## Material for the task
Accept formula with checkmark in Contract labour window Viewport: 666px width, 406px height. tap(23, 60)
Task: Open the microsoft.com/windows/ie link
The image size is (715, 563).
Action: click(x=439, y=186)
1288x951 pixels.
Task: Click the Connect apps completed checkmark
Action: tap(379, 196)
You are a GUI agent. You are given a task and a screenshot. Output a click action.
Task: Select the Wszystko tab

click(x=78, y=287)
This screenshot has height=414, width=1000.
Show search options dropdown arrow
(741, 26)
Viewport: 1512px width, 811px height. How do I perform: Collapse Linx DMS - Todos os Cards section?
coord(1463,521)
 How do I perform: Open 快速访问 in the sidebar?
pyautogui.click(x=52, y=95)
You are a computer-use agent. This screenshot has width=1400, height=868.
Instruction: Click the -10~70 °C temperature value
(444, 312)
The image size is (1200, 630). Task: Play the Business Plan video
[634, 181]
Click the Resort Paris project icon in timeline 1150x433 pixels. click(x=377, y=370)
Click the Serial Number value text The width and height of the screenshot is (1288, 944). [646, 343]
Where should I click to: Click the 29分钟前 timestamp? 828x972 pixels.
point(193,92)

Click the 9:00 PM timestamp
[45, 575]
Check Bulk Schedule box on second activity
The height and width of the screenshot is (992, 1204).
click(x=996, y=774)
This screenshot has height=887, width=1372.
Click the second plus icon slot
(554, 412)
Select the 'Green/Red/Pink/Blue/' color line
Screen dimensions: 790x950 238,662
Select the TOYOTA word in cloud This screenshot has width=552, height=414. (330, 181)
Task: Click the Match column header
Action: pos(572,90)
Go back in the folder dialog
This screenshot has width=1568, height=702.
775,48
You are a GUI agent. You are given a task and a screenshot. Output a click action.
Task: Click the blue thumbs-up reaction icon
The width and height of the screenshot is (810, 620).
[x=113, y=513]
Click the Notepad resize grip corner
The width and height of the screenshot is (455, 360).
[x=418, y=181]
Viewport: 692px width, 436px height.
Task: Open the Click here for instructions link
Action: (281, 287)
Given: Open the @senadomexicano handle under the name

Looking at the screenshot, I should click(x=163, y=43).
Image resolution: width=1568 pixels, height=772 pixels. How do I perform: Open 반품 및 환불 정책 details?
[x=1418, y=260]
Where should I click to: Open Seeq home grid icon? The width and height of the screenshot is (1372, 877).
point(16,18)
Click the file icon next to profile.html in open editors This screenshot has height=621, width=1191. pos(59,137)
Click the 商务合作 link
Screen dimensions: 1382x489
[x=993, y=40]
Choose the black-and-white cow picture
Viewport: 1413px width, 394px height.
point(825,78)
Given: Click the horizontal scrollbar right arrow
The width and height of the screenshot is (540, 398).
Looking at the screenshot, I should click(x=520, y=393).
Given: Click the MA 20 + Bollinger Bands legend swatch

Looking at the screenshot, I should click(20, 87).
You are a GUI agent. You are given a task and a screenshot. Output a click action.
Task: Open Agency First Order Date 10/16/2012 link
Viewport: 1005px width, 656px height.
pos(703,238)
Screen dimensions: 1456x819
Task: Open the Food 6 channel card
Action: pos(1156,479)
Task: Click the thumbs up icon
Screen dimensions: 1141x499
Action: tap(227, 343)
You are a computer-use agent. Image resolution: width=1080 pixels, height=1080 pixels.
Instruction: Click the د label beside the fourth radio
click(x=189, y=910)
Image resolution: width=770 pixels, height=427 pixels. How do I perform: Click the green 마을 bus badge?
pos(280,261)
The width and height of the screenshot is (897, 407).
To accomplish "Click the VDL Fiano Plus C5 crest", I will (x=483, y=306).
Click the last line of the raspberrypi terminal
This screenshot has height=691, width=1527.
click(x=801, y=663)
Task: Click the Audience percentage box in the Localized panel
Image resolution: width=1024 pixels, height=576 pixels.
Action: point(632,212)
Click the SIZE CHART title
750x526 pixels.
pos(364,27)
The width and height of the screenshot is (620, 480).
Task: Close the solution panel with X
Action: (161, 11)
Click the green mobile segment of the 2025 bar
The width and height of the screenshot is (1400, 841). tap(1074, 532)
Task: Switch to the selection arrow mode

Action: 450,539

## Your instructions
Please reproduce all of the data above, swapping "timestamp" for "time label" wherever it occurs and leaving everything else unchanged.

## Full response
Accept formula with checkmark in Contract labour window Viewport: 666px width, 406px height. tap(23, 60)
Task: Open the microsoft.com/windows/ie link
The image size is (715, 563).
Action: click(x=439, y=186)
1288x951 pixels.
Task: Click the Connect apps completed checkmark
Action: tap(379, 196)
You are a GUI agent. You are given a task and a screenshot. Output a click action.
Task: Select the Wszystko tab

click(x=78, y=287)
This screenshot has height=414, width=1000.
Show search options dropdown arrow
(741, 26)
Viewport: 1512px width, 811px height. How do I perform: Collapse Linx DMS - Todos os Cards section?
coord(1463,521)
 How do I perform: Open 快速访问 in the sidebar?
pyautogui.click(x=52, y=95)
You are a computer-use agent. This screenshot has width=1400, height=868.
Instruction: Click the -10~70 °C temperature value
(444, 312)
The image size is (1200, 630). Task: Play the Business Plan video
[634, 181]
Click the Resort Paris project icon in timeline 1150x433 pixels. click(x=377, y=370)
Click the Serial Number value text The width and height of the screenshot is (1288, 944). [646, 343]
Where should I click to: Click the 29分钟前 time label? 828x972 pixels.
point(193,92)

Click the 9:00 PM time label
[45, 575]
Check Bulk Schedule box on second activity
The height and width of the screenshot is (992, 1204).
click(x=996, y=774)
This screenshot has height=887, width=1372.
Click the second plus icon slot
(554, 412)
Select the 'Green/Red/Pink/Blue/' color line
Screen dimensions: 790x950 238,662
Select the TOYOTA word in cloud This screenshot has width=552, height=414. (330, 181)
Task: Click the Match column header
Action: pos(572,90)
Go back in the folder dialog
This screenshot has width=1568, height=702.
775,48
You are a GUI agent. You are given a task and a screenshot. Output a click action.
Task: Click the blue thumbs-up reaction icon
The width and height of the screenshot is (810, 620).
[x=113, y=513]
Click the Notepad resize grip corner
The width and height of the screenshot is (455, 360).
[x=418, y=181]
Viewport: 692px width, 436px height.
Task: Open the Click here for instructions link
Action: (281, 287)
Given: Open the @senadomexicano handle under the name

Looking at the screenshot, I should click(x=163, y=43).
Image resolution: width=1568 pixels, height=772 pixels. How do I perform: Open 반품 및 환불 정책 details?
[x=1418, y=260]
Where should I click to: Open Seeq home grid icon? The width and height of the screenshot is (1372, 877).
point(16,18)
Click the file icon next to profile.html in open editors This screenshot has height=621, width=1191. pos(59,137)
Click the 商务合作 link
Screen dimensions: 1382x489
[x=993, y=40]
Choose the black-and-white cow picture
Viewport: 1413px width, 394px height.
point(825,78)
Given: Click the horizontal scrollbar right arrow
The width and height of the screenshot is (540, 398).
Looking at the screenshot, I should click(x=520, y=393).
Given: Click the MA 20 + Bollinger Bands legend swatch

Looking at the screenshot, I should click(20, 87).
You are a GUI agent. You are given a task and a screenshot. Output a click action.
Task: Open Agency First Order Date 10/16/2012 link
Viewport: 1005px width, 656px height.
pos(703,238)
Screen dimensions: 1456x819
Task: Open the Food 6 channel card
Action: pos(1156,479)
Task: Click the thumbs up icon
Screen dimensions: 1141x499
Action: tap(227, 343)
You are a computer-use agent. Image resolution: width=1080 pixels, height=1080 pixels.
Instruction: Click the د label beside the fourth radio
click(x=189, y=910)
Image resolution: width=770 pixels, height=427 pixels. How do I perform: Click the green 마을 bus badge?
pos(280,261)
The width and height of the screenshot is (897, 407).
To accomplish "Click the VDL Fiano Plus C5 crest", I will (x=483, y=306).
Click the last line of the raspberrypi terminal
This screenshot has height=691, width=1527.
click(x=801, y=663)
Task: Click the Audience percentage box in the Localized panel
Image resolution: width=1024 pixels, height=576 pixels.
Action: point(632,212)
Click the SIZE CHART title
750x526 pixels.
pos(364,27)
The width and height of the screenshot is (620, 480).
Task: Close the solution panel with X
Action: (161, 11)
Click the green mobile segment of the 2025 bar
The width and height of the screenshot is (1400, 841). tap(1074, 532)
Task: Switch to the selection arrow mode

Action: 450,539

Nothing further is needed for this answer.